• Aim of the exercise: State how many lines of the data below hold the string "button", giving nothing but the number.

[Stored data entries]
-- -- --

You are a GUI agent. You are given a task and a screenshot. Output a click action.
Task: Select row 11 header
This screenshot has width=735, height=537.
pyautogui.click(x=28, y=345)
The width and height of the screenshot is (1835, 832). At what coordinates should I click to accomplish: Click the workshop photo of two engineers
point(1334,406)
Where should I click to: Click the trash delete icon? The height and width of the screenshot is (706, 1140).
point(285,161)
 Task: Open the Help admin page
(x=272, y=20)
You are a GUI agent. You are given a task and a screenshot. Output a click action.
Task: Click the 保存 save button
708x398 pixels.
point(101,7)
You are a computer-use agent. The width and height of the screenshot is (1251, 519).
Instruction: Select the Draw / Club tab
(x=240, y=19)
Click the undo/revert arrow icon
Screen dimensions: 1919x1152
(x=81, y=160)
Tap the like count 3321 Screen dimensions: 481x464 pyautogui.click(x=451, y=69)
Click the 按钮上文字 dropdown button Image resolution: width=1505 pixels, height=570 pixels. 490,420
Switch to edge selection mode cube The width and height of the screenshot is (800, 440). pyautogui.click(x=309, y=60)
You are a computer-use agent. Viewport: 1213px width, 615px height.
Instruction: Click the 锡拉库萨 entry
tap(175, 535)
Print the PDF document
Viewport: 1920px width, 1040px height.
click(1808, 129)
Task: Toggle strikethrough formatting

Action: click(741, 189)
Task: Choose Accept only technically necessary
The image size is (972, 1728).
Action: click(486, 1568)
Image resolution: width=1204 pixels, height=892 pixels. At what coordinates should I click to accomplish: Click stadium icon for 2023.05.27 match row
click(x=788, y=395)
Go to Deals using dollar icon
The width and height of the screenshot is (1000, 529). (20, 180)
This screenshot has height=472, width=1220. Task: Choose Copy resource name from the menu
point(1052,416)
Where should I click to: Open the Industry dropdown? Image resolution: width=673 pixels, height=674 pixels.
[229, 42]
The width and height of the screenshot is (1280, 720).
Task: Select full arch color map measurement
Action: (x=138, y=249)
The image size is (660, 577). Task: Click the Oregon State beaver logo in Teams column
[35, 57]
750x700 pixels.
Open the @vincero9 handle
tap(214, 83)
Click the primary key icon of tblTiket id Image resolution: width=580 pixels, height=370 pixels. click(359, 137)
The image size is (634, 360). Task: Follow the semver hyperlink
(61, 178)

-- -- --

• Output for this task: 2